Маленькая царица, чье птичье сердечко колотится под худыми ребрами, маленькая царица, стремящаяся почти с ненавистью мимо алебастровых вместилищ былого величия, задирающая головку, чтобы разглядеть странный кованый светильник с фигурками зверей и птиц. Центральная фигура — петух.
Она поворачивала ко мне узкое лицо и вперялась в меня бирюзовым взором. Или изумрудным. Смарагдовым. Когда каким. Почти без зрачков. Крупный план. Стоп-кадр. Обрыв. Доброе утро!
«Хатшепсут…» — шептал я, просыпаясь со стоном. Наваждение. Морок. Эфемерида воображения дурного. И такового же вкуса. Но этот песок в сандалиях, мешающий ей идти…
Меня тянуло в ее время как магнитом. В заповедное время, когда не две, а одна луна освещала по ночам нашу планету. В довольно-таки поганую, надо честно признать, эпоху, меченную убийствами, казнями, исчезновениями людей, мятежами. Непонятными нам извивами событий; мне, в частности, изучившему все имеющиеся на сегодня материалы.
Я распутывал непредсказуемые клубки и обрывки. Писал статьи. Готовился отправиться в прошлое. Мыкался на тренажерах.
Кроме всего прочего, я был тривиально и нелепо влюблен в отделенную от меня тысячелетиями Хатшепсут. Как дети влюбляются в персонажей идиотских романов.
Как всякого разведчика, меня снабдили серией легенд. И в образ я вжился. В образы, точнее. Но сколько ни репетируй, роль есть роль, сцена есть сцена; при соприкосновении — при столкновении! — с пылью времени я почувствовал шок. Меня даже замутило слегка, когда я оказался перед чернобородым мрачным существом в белом одеянии и бутафорском головном уборе. Мне даже показалось, что один из нас уж непременно должен быть призраком. Строго говоря, таковым являлся именно я. Я уже знал, что он — один из четырнадцати главных жрецов и что его зовут Фаттах. Я же замещал (из всех возможных проникновений в прошлое мое руководство предпочло принцип замещения) придворного лекаря, астролога и астронома Джосера. В руках у меня была чаша с благоухающей темной дрянью, достоинства которой я только что расписал жрецу, — по идее, во всяком случае: тот находился в состоянии ответного словоизлияния и заканчивал его.
— …и подлый враг, — сказал он, — будет изобличен.
Сознание мое претерпевало состояние раздвоения, как сознание профессионального актера, одновременно истово рыдающего и наблюдающего себя со стороны: «Черт возьми, до чего же я фальшивлю сегодня!»
«Какой враг? — думал я. — При чем тут враг?
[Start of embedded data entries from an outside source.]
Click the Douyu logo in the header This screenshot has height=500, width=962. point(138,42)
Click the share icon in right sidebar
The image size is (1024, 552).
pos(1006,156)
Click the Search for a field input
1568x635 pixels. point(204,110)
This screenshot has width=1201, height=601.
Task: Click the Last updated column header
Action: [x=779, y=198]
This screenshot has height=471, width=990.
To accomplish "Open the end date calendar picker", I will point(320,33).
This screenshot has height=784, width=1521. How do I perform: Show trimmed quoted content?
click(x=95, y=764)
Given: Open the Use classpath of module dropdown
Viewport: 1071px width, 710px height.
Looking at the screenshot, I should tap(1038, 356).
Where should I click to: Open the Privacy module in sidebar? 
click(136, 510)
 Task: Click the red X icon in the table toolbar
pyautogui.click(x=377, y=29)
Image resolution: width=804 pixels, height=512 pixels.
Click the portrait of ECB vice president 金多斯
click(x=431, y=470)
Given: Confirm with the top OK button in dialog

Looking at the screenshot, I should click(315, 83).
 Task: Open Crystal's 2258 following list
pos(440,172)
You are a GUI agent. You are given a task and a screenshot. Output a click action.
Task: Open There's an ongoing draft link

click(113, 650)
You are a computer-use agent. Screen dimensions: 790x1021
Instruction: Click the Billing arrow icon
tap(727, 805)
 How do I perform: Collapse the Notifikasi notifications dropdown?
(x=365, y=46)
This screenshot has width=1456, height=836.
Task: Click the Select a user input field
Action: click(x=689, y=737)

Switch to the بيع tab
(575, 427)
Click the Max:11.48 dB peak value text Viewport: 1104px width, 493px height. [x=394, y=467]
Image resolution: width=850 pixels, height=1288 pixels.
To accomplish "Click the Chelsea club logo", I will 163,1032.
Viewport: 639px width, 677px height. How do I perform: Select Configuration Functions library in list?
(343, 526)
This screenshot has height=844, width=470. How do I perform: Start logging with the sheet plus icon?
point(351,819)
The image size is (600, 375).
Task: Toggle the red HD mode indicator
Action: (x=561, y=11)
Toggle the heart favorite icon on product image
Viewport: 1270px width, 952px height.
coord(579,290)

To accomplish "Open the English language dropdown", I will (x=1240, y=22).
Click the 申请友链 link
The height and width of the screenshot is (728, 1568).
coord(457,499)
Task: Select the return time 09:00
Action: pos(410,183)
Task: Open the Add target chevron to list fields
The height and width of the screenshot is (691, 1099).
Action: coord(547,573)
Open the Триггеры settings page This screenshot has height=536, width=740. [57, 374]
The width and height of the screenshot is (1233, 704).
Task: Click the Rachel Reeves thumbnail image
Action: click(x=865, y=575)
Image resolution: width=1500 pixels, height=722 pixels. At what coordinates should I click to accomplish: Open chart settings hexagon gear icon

Какая связь между изобличением и этим кретинским зельем?»
«Романтический придурок, — думал я, — дернуло тебя впереться в эту дичь, в глушь, в даль, в варварство, не сиделось тебе дома».
А услужливый суфлер диктовал мне ответ, который я и воспроизвел, отцепив одну руку, украшенную тяжелыми кольцами, от чаши и приложив ее к груди:
— Ради процветания и покоя царства тружусь, не покладая рук, денно и нощно, при свете божественного Эль-Хатора, при смутных лучах Сурана, Либера и Таша и во тьме кромешной.